Когда вы начали снимать?
Саймон: Ну, есть моя фотография с камерой, где мне года 4. Мне кажется, я всегда снимала. Всю жизнь. Дедушка брал меня в экспедиции, где он фотографировал. Он сделал телескоп, очень интересовался съемкой звезд. Впрочем, он также снимал камни, насекомых, вообще детали "меньшего" мира.
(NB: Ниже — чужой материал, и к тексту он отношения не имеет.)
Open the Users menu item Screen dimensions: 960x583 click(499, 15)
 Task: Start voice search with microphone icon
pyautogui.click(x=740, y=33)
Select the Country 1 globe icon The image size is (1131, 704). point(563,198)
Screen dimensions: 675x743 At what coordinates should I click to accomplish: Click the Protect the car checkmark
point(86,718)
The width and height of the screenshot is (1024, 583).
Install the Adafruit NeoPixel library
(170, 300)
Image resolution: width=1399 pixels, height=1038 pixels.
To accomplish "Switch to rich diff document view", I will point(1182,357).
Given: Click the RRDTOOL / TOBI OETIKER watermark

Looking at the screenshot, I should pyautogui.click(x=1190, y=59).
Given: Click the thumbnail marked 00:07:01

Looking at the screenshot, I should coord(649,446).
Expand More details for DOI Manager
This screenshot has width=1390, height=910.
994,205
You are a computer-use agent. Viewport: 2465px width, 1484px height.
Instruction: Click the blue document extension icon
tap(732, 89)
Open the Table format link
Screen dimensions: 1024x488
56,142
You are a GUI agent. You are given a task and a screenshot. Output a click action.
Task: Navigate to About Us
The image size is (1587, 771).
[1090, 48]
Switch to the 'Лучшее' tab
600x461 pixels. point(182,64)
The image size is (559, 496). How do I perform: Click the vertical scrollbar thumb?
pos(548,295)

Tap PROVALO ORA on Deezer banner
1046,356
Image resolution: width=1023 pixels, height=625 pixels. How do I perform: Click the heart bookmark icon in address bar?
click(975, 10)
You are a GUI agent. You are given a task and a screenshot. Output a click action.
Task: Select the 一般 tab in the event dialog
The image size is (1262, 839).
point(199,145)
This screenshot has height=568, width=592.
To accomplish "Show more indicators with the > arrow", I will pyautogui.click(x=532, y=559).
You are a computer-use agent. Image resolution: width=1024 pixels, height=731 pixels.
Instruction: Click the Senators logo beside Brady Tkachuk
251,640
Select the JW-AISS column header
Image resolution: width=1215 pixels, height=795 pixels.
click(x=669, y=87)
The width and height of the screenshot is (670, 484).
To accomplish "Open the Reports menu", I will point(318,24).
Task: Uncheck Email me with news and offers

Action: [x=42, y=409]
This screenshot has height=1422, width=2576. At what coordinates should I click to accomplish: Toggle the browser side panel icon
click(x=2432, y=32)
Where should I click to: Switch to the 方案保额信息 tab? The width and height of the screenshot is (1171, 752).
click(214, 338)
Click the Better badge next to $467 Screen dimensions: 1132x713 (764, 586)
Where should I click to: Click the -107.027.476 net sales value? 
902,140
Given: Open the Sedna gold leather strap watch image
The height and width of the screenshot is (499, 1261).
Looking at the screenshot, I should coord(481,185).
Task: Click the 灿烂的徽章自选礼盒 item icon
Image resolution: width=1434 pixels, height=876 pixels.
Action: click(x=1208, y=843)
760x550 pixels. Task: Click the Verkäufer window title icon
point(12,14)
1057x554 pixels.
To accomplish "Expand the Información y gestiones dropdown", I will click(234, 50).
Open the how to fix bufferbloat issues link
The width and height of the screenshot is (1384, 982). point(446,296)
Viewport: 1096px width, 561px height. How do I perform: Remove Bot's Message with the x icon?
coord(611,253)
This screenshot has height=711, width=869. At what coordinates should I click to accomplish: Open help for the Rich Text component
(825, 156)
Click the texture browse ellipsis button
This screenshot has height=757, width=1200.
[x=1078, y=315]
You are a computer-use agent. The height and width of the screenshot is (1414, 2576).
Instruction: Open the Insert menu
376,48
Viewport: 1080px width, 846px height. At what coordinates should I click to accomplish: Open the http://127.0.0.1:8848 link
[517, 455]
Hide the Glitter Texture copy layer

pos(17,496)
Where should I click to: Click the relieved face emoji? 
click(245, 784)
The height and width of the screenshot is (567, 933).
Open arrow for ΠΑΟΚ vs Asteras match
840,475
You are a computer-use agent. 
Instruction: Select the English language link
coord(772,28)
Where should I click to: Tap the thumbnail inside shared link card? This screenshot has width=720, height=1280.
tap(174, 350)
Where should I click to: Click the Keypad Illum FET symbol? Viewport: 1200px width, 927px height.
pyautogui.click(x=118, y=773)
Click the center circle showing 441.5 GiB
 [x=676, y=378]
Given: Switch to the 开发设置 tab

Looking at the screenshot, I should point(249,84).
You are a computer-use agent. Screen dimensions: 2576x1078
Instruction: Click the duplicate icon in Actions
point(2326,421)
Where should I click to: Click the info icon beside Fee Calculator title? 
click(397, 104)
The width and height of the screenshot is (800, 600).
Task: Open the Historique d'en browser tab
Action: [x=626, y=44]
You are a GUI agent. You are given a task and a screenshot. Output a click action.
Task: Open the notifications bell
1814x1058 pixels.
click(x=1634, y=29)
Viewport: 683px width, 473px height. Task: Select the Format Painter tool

Так как мой дедушка и папа были оба фотографами, а я вертелась рядом, то тоже фотографировала. Но никогда не думала об этом как о профессии. В университете я изучала семиотику, потом искусство. И подрабатывала ассистентом фотографа. Любого, кто мог платить помощнику. Так я узнавала больше и больше об освещении и о разных способах съемки. Потом у меня появилась идея проекта "Невиновные", и я подала заявку на грант фонда Гуггенхайма. Получила грант. Бросила подработки и занялась своим проектом.
А сейчас что собираетесь делать?
Саймон: Снимать фильм.
Какой?
Саймон: Довольно странный. Можно я не буду рассказывать?